--- START Excerpted text ---

From: Philippe Verdy (verdy_p@wanadoo.fr)
Date: Thu Aug 25 2005 - 05:04:54 CDT
From: <jarkko.hietaniemi@nokia.com>
> I believe a relatively simple exercise in statistics, playing with the
> typical n-gram frequencies,
> shows that you need to have dozens of letters to get any reasonably
> reliable results.
My opinion was not to defeat the idea of n-gram analysis, but that it
effectively fails to identify languages at the indicated success rates.
That's why I tested it starting by short phrases, augmenting them until it
gives some positive value.
And I've found that in MANY cases, this method will NOT detect the correct
language before MUCH longer sentences than what as been shown on various
places.
But additionally, some other implementations give much better results using
n-gram analysis only. This reveals that the statistics used in their
implementations are better tuned, probably made with less constrained corpus
of text, and on realistic text examples.

--- END Excerpted text ---

__What is required__: In the post about n-gram language identification, translate this sentence into Spanish: "But additionally, some other implementations give much better results using n-gram analysis only."

--- START Given information ---

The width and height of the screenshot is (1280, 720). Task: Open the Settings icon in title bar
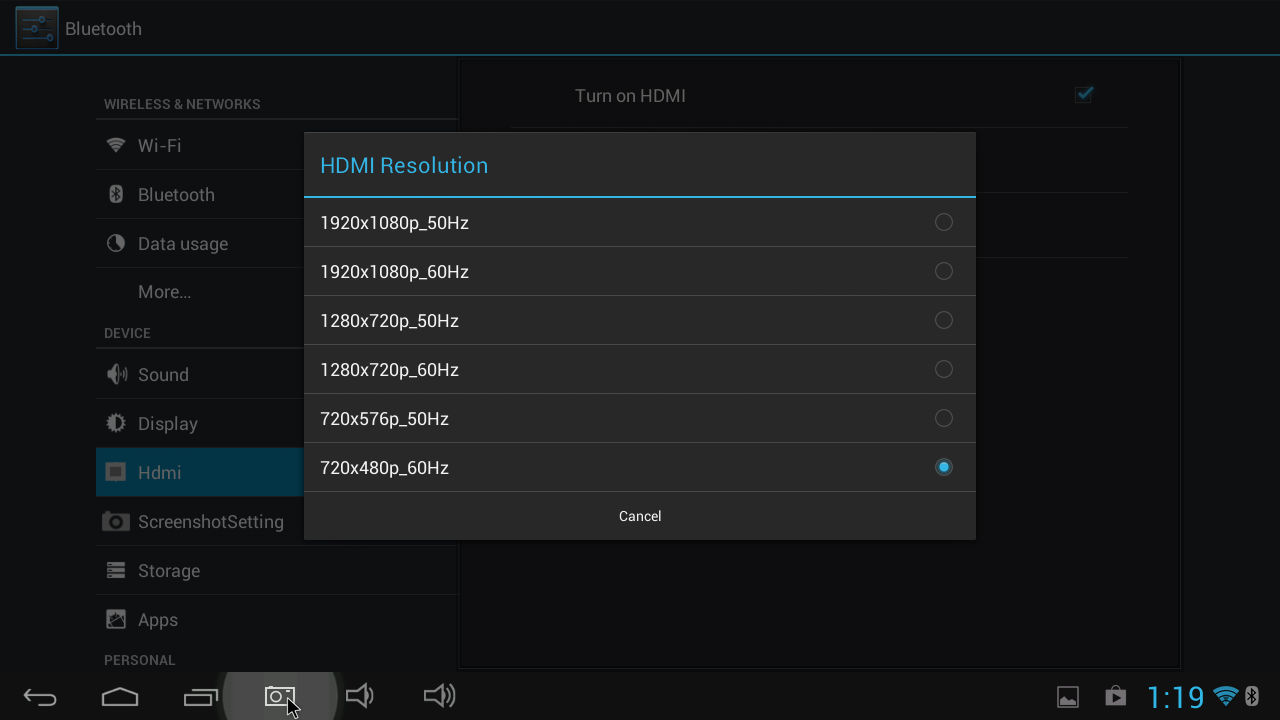click(37, 28)
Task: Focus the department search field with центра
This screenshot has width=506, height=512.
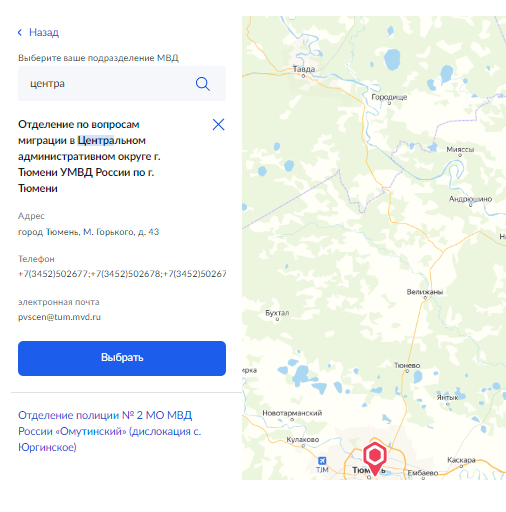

--- END Given information ---

__Exercise output__: Pero, además, algunas otras implementaciones dan resultados mucho mejores usando únicamente el análisis de n-gramas.